Thin accretion disk signatures of scalarized black holes in Einstein-scalar-Gauss-Bonnet gravity

TL;DR

This study explores how thin accretion disks around scalarized black holes in Einstein-scalar-Gauss-Bonnet gravity differ observationally from those in general relativity, potentially allowing tests of this modified gravity theory.

Contribution

It provides a numerical analysis of accretion disk signatures around scalarized black holes, highlighting observable differences from standard black holes in general relativity.

Findings

Accretion disks are hotter and more luminous around scalarized black holes.

Differences in innermost stable circular orbits and energy efficiency.
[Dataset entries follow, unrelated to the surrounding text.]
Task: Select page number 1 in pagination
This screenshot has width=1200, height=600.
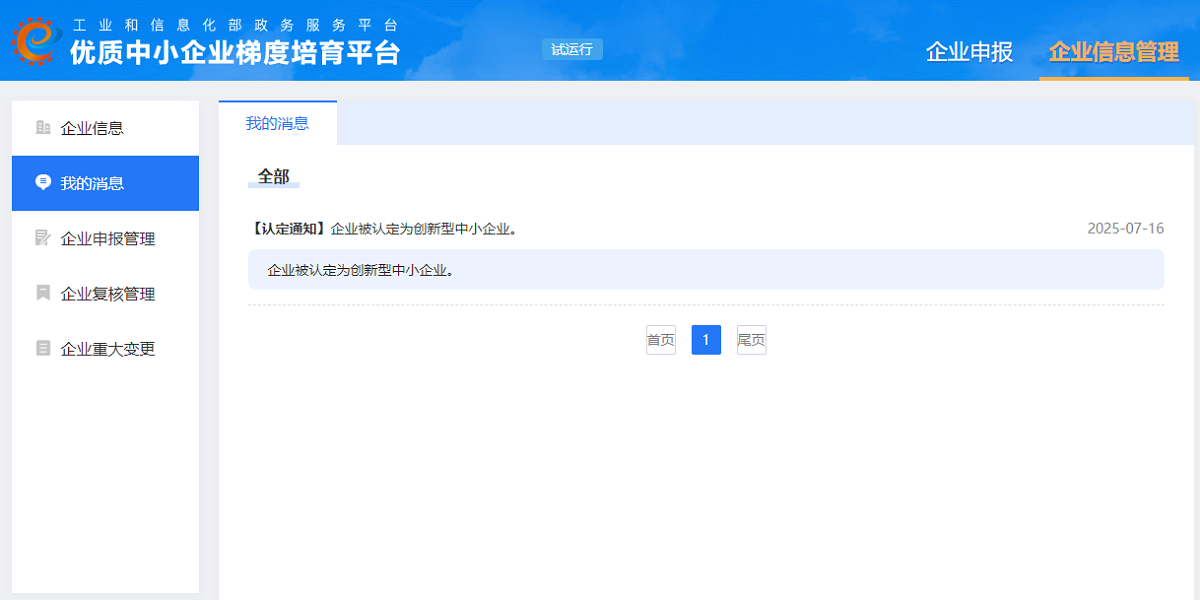Action: click(x=706, y=339)
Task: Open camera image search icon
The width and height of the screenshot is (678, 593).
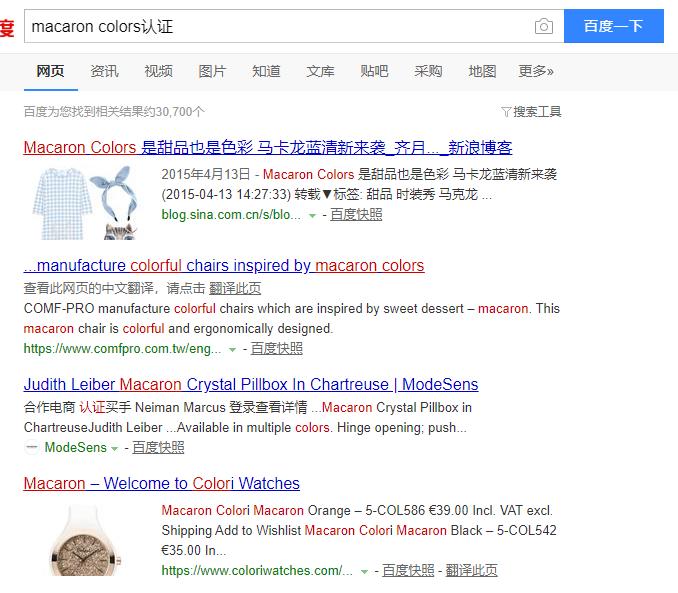Action: pos(544,26)
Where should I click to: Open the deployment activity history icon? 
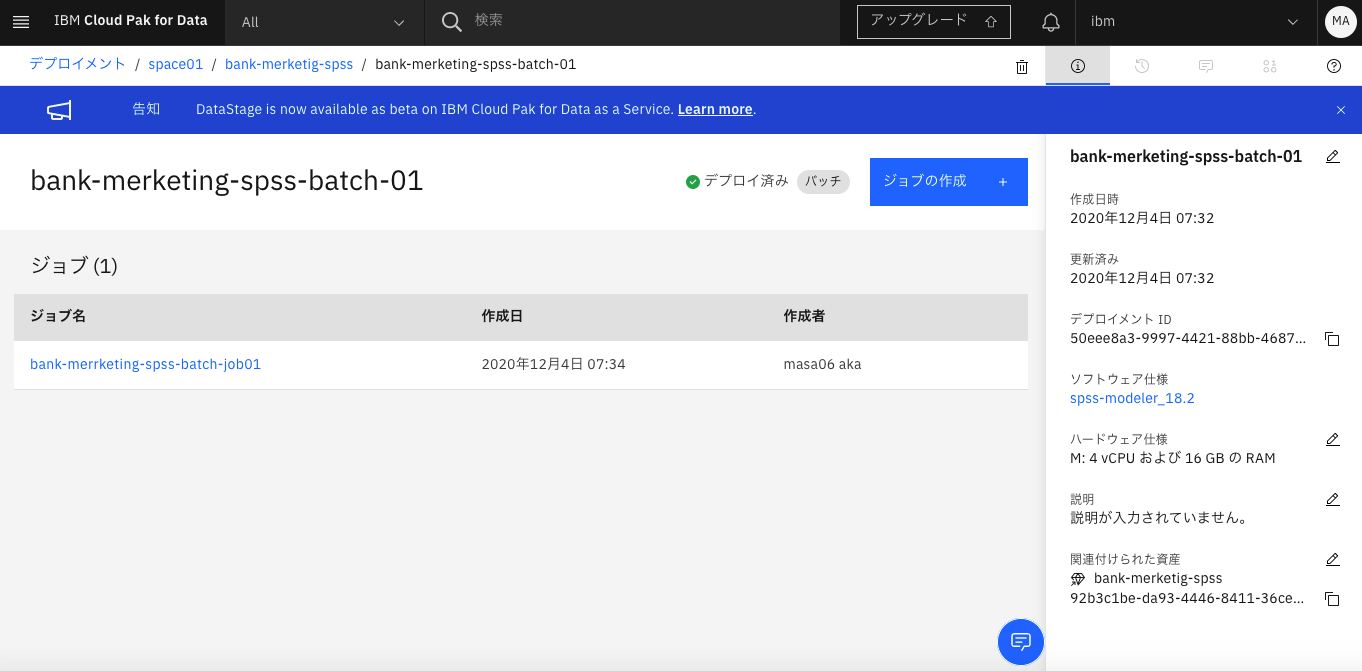pos(1141,66)
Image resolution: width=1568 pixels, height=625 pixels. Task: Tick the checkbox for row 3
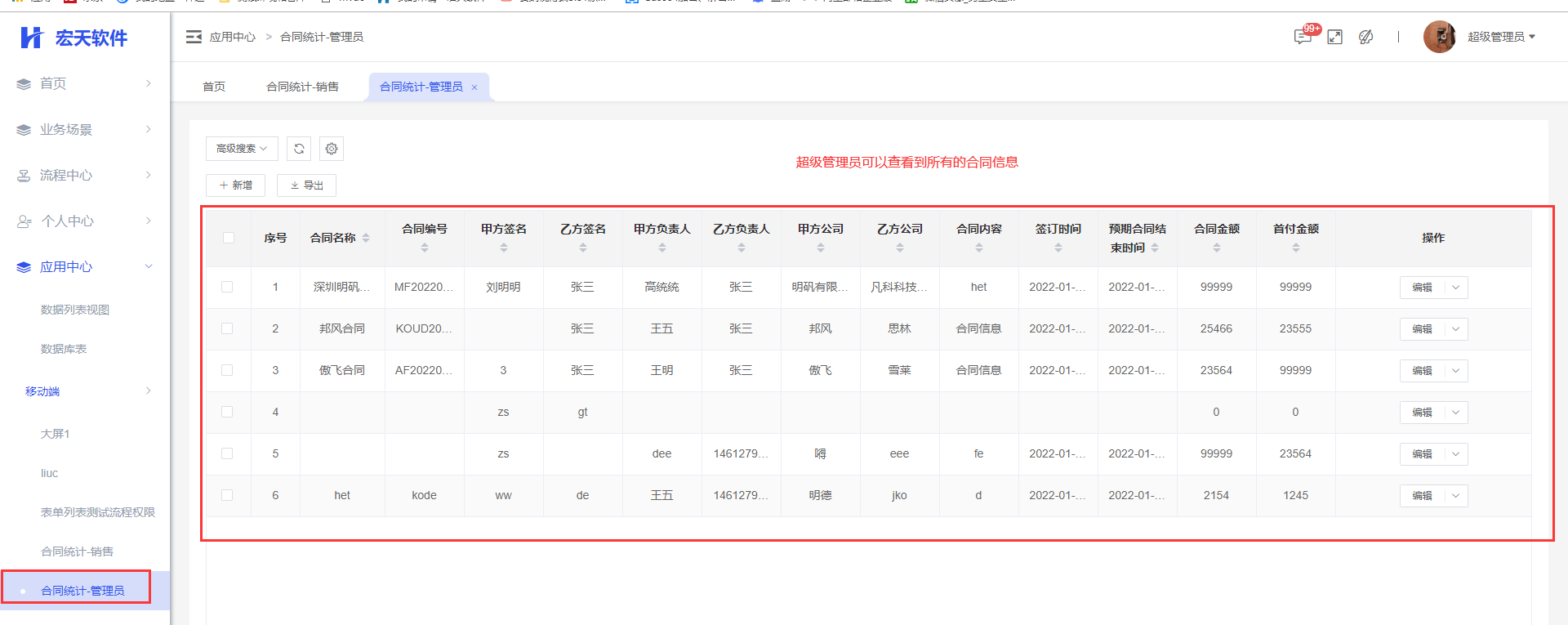227,370
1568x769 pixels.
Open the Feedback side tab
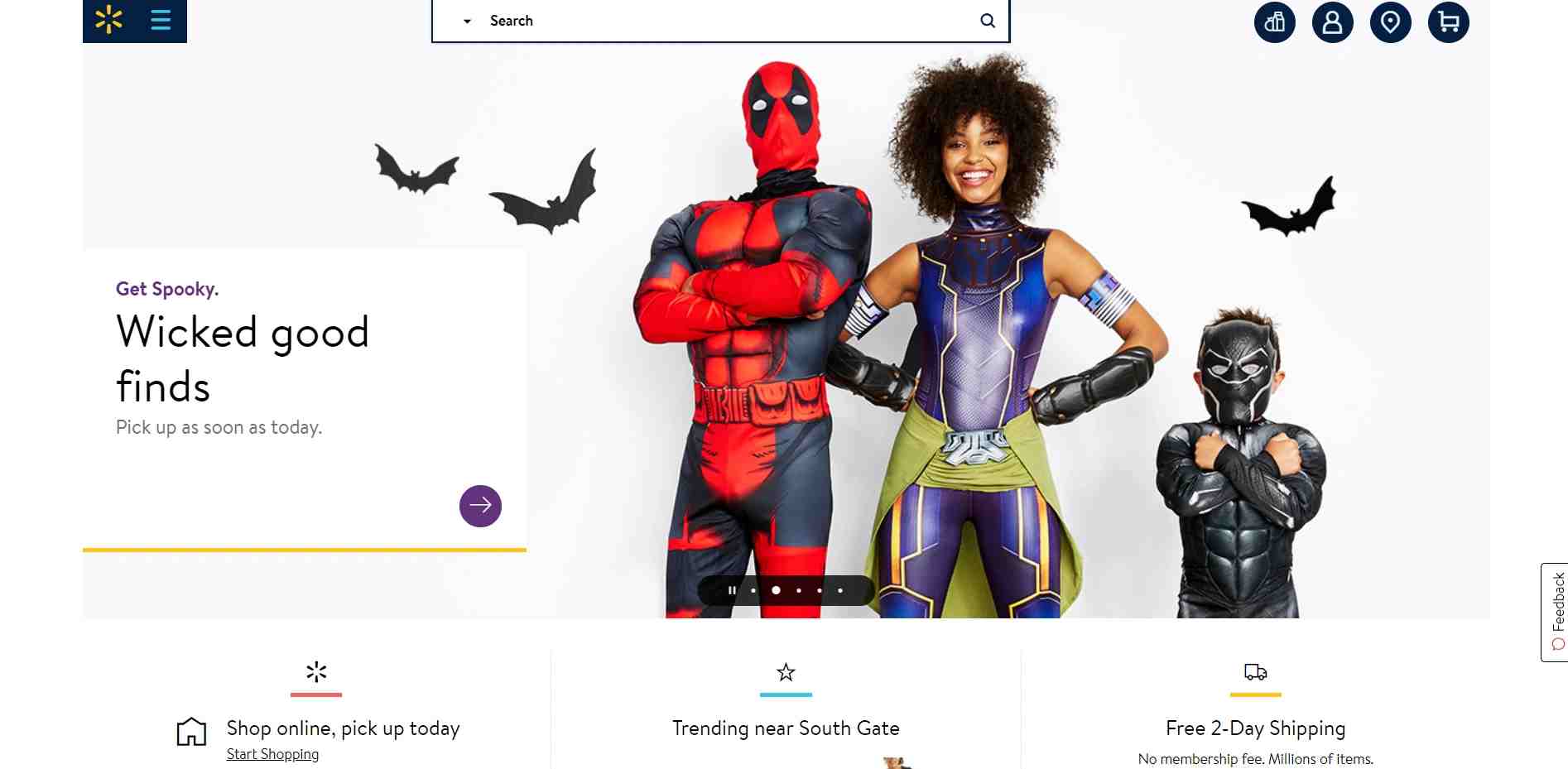1555,613
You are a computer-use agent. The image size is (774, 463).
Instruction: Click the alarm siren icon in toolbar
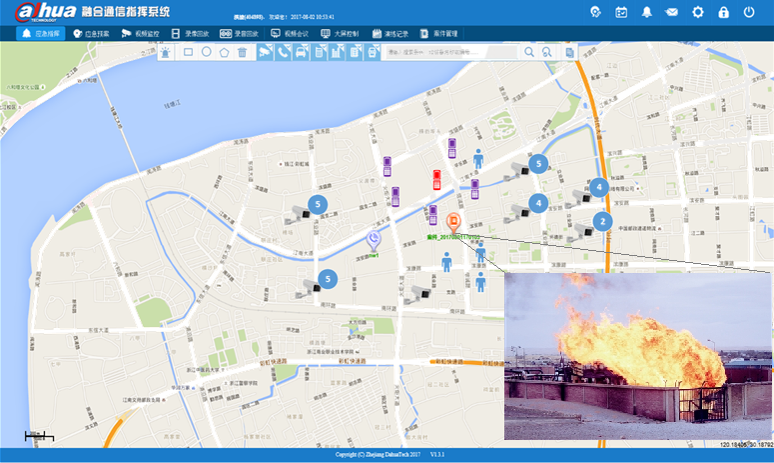pos(165,52)
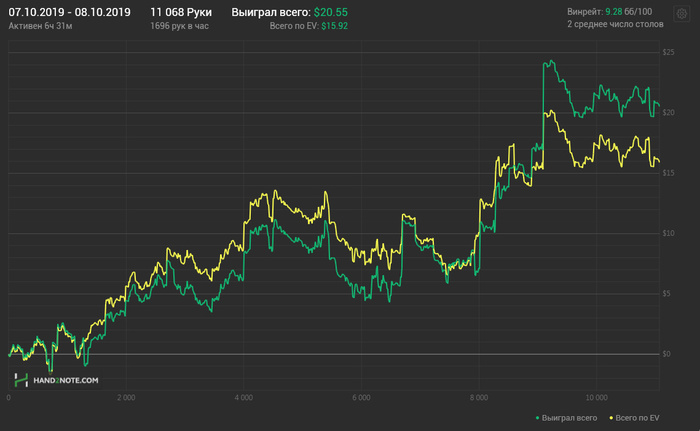Image resolution: width=700 pixels, height=431 pixels.
Task: Click the 4 000 x-axis tick label
Action: tap(243, 397)
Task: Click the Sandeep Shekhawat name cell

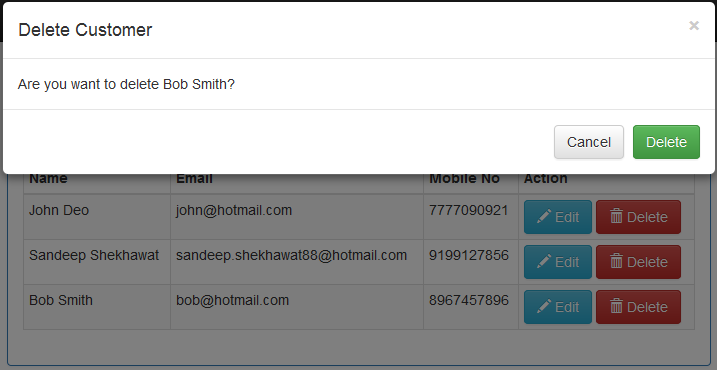Action: [x=97, y=262]
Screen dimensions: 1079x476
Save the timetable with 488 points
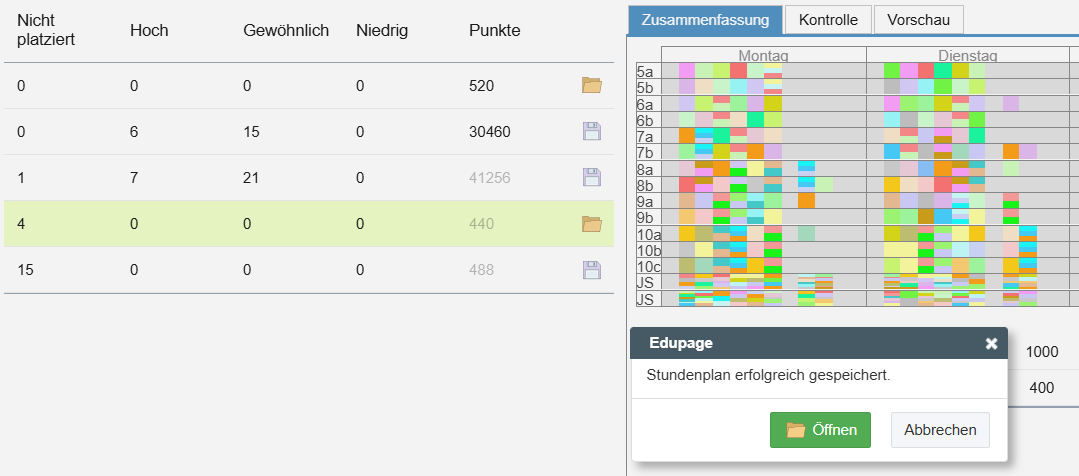[592, 270]
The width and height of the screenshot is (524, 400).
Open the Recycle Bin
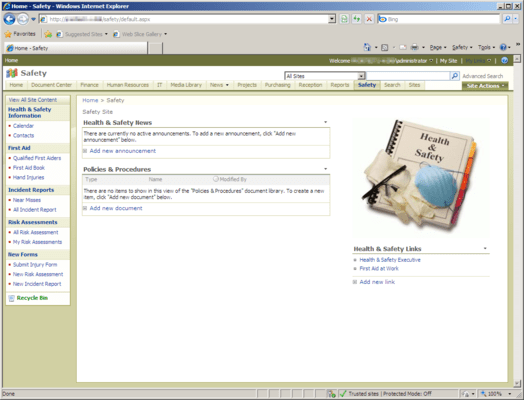(x=32, y=298)
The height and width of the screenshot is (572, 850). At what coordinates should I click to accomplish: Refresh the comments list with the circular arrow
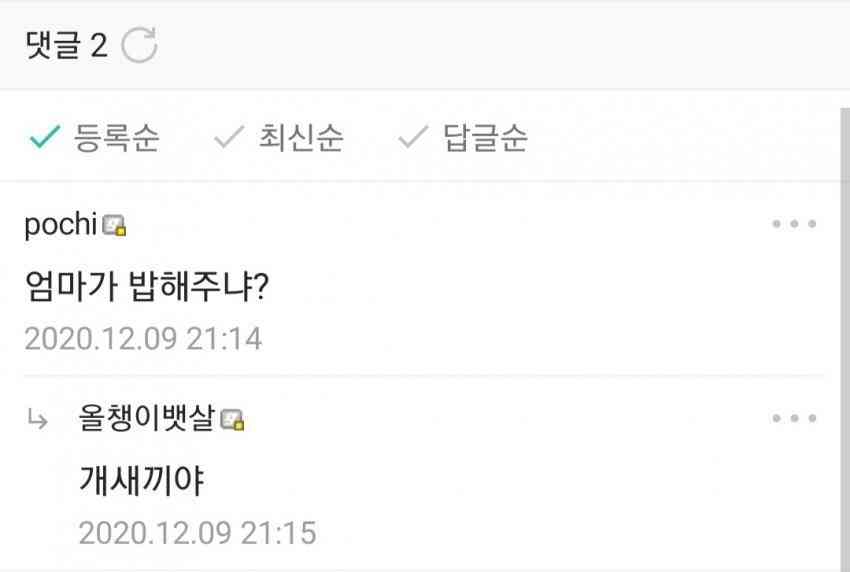[x=139, y=45]
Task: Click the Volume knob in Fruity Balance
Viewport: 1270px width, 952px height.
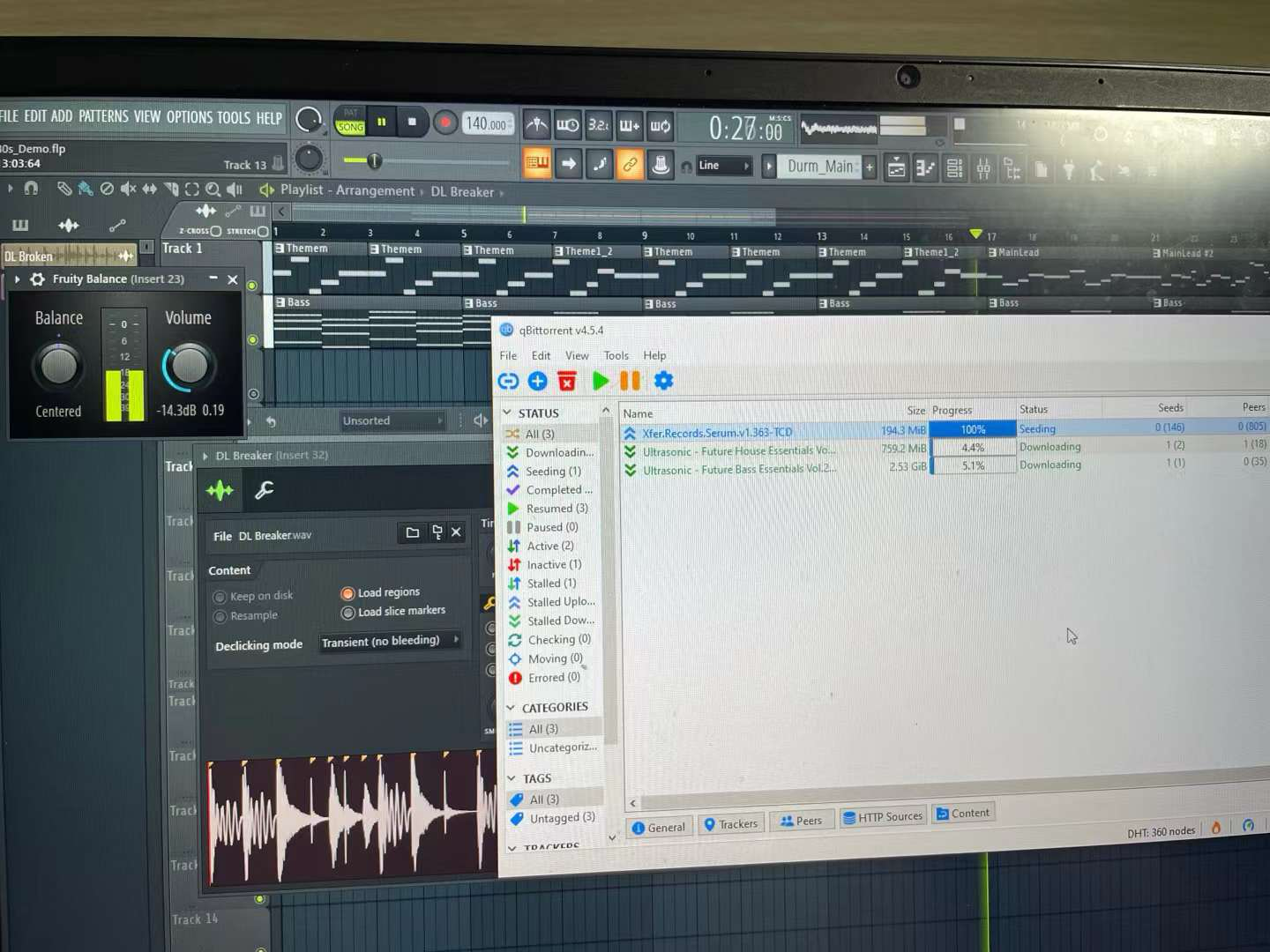Action: coord(189,367)
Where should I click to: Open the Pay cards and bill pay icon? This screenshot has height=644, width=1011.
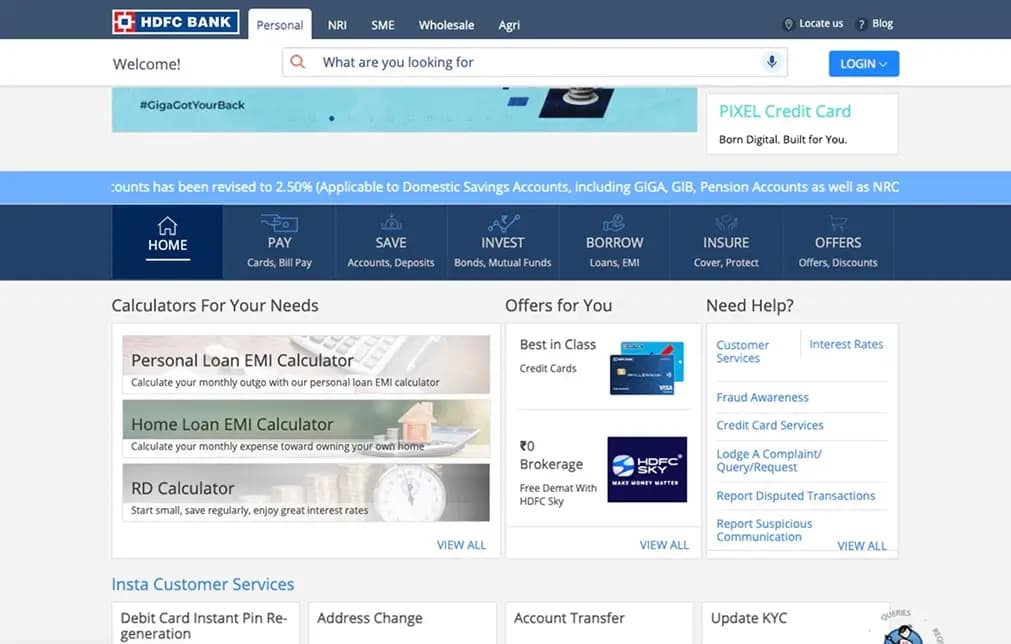point(279,223)
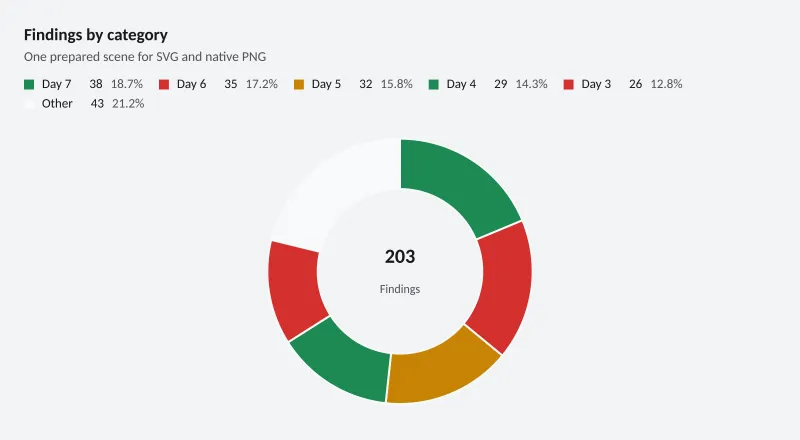This screenshot has height=440, width=800.
Task: Click the Other white legend swatch
Action: pyautogui.click(x=29, y=104)
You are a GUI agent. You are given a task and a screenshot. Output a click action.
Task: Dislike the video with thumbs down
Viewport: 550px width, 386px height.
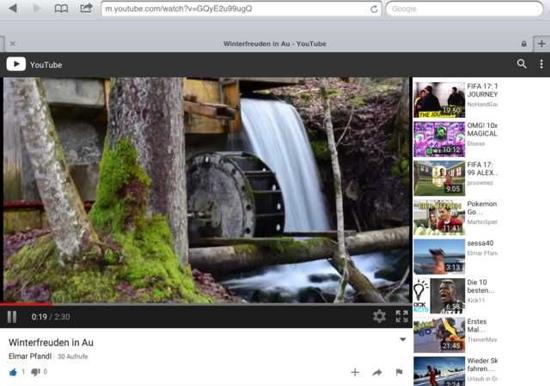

Potential for observational tests of Einstein-scalar-Gauss-Bonnet gravity.

Abstract

Einstein-scalar-Gauss-Bonnet gravity has recently been known to exhibit spontaneous scalarization. In the presence of the Gauss-Bonnet term the no-hair theorem can be evaded and novel black hole solutions with non-trivial scalar fields have been found besides the general relativistic solutions. In this paper, we aim to investigate the possibility of observationally testing Einstein-scalar-Gauss-Bonnet gravity using thin accretion disk properties around such scalarized black holes. Using the Novikov-Thorne model, we numerically calculate the electromagnetic flux, temperature distribution, emission spectrum, innermost stable circular orbits and energy conversion efficiency of accretion disks around such black holes and compare the results with the standard general relativistic Schwarzschild solution. We find that the accretion disks around scalarized black holes are hotter and more luminous than in general relativity.